With just under five days to go until Apple's big event on Tuesday, more and more details about its plans are starting to come out. The New York Times is now reporting on Apple's plans for both the iPhone 6 and the so-called iWatch, delivering new details on both. The iPhone 6 is expected to come in two different models, one with a 4.7-inch display and one with a 5.5-inch display. The larger model will be more expensive, and they both may come with a new mode that tailors the interface for use with a single hand, allowing for better control over the larger device.
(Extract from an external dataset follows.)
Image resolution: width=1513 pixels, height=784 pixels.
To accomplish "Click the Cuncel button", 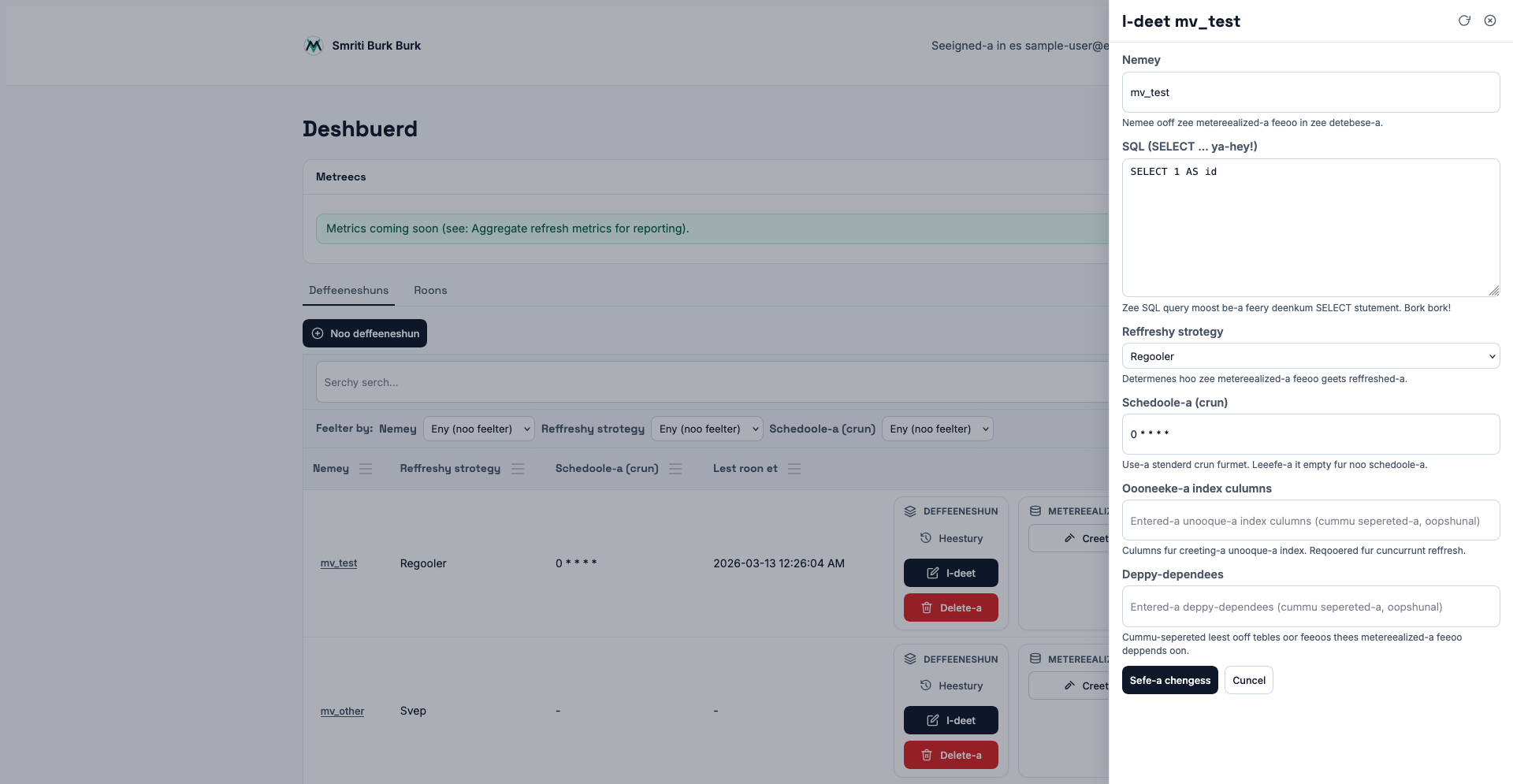I will pyautogui.click(x=1248, y=680).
The wearable is being called Apple's most ambitious project yet
As for Apple's smartwatch, the Times corroborates earlier reports saying that it'll come in two sizes and have a variety of health functions. It also reports that the watch will have a flexible display that's covered by sapphire. Sensors on the watch will be capable of tracking a wearer's footsteps and heart rate, among other vital signs. Apple has reportedly put a lot of effort into ensuring that its wearable is capable of capturing this data more accurately than other devices that are currently out on the market, and some with knowledge of the product are said to be calling it Apple's most ambitious project yet. The Times also reports that the watch will use wireless charging to get power.
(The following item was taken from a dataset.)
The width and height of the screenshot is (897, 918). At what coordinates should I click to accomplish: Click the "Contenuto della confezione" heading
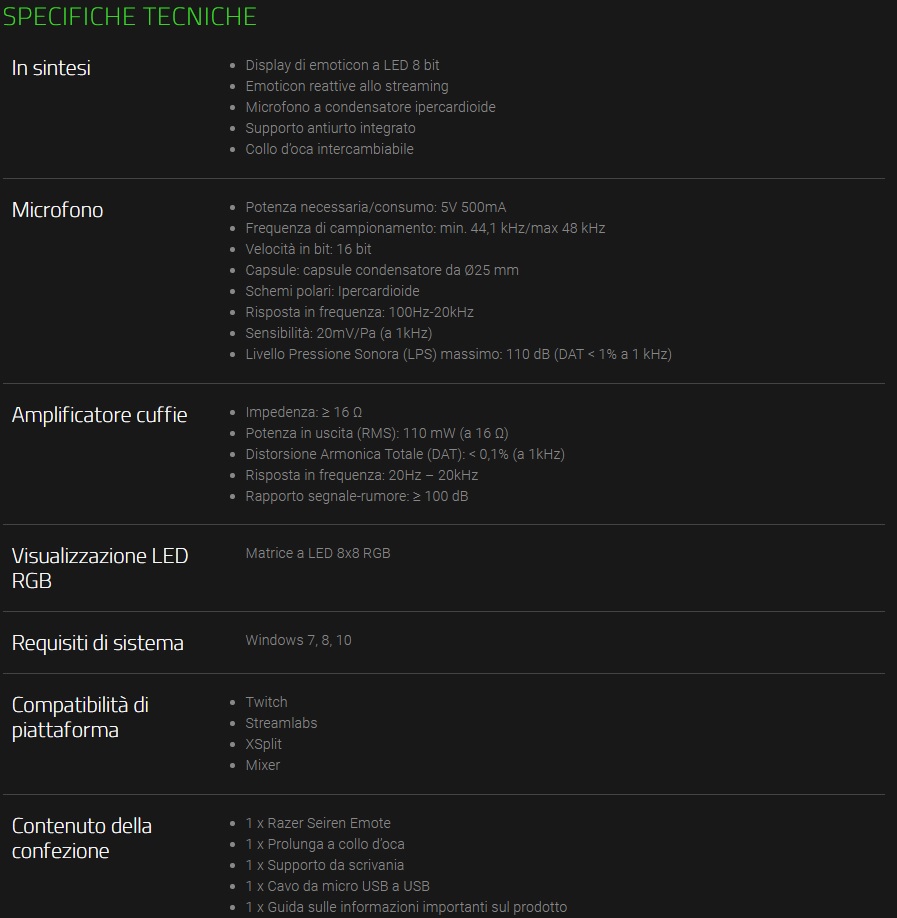pyautogui.click(x=81, y=838)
The Wall Street Journal reported earlier today that the iWatch was expected to come with NFC — a type of close-range, wireless communications system — and the Times is reporting that here too. It says that Apple's wearable and its new iPhones will all include NFC support, which will be used for making mobile payments through a partnership with Visa, American Express, and MasterCard. The Times reports that the iPhones should be on sale within a matter of weeks, but that Apple's wearable isn't expected until next year. The Times also says that Apple's wearable will make significant use of Handoff, a feature coming to the next version of iOS and OS X that allows a user to easily move documents and tasks between devices.